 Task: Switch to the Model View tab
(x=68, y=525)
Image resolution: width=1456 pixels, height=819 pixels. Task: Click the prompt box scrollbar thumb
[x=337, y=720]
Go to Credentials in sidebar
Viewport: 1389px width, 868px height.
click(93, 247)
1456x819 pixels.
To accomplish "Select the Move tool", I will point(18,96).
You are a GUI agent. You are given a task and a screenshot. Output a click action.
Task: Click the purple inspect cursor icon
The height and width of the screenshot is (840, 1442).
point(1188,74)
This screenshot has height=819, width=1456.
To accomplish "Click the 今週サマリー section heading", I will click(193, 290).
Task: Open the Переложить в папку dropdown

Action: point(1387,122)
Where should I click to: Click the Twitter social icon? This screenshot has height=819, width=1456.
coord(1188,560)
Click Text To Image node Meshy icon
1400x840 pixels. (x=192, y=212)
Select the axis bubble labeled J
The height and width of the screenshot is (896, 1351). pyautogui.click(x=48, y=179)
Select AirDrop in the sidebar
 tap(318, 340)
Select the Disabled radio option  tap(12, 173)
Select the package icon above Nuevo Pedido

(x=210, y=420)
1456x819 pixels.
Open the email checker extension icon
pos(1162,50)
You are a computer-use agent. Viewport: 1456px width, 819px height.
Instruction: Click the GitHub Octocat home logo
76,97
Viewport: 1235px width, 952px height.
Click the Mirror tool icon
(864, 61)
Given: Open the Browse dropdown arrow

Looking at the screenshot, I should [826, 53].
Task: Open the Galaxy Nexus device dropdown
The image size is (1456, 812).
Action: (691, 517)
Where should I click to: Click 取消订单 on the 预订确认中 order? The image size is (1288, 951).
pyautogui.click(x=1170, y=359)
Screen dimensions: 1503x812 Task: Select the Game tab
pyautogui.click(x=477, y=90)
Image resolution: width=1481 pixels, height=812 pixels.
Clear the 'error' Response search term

* [Task description]:
The lines holding the word "will" are the answer. Find them in the entries and copy them.

* [Answer box]:
To accomplish "Select the Move tool", I will point(18,96).
To accomplish "Click the 今週サマリー section heading", I will click(193, 290).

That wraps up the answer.